In Phoenix, Daniel Bryant Gray, 33, was sentenced June 20 to four years in prison followed with seven years probation after he left his 3-month-old son, Jamison, last year in a car parked outside a bar where Gray worked.

The day before in Murfreesboro, Tenn., Samantha Harper pleaded guilty to two counts of attempted aggravated child neglect in the hot-car deaths of her two 2-year-old, Savannah Marise, and 3-year-old, Daniel Marise. She was sentenced to 16 years in jail and will have to serve eight years before being eligible for probation.

The same day in Marietta, Ga., Justin Ross Harris, 33, was booked on murder charges after he told investigators that he forgot to drop his son at day care and went to work instead. On his drive home, he discovered that his 22-month-old son, Cooper, had died in the back seat.

And Steven Lillie, 31, was arrested June 20, four days after his 9-month-old daughter, Anna Marie Lillie, died after being left in a hot pickup truck in Rockledge, Fla.

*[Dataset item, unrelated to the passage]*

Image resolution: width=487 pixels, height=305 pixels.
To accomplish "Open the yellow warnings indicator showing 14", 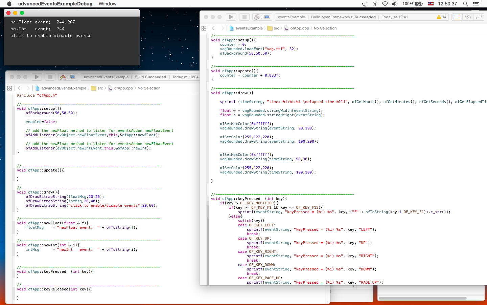I will point(441,17).
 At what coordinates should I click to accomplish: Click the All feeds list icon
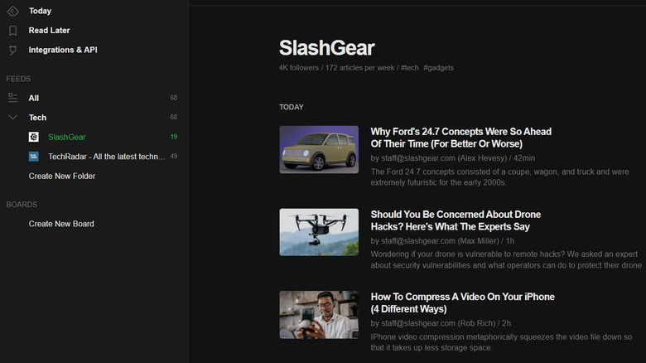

What will work is some kind of system that won't fail to remind a person a child is in the back seat.

In 2012 the National Highway Traffic Safety Administration published a report, "Reducing the Potential for Heat Stroke to Children in Parked Motor Vehicles: Evaluation of Reminder Technology." It found reminder and detection devices to be unreliable and required too much effort from caregivers for them to operate.

Putting something on the back seat as a reminder isn't a new idea. Safety groups have been pushing it for years telling people to put something you will need when you reach your destination.

You may not always have your laptop, your purse, or your cellphone. But you do always have a shoe.

So when you put your kid in the back, put your left shoe back there, too.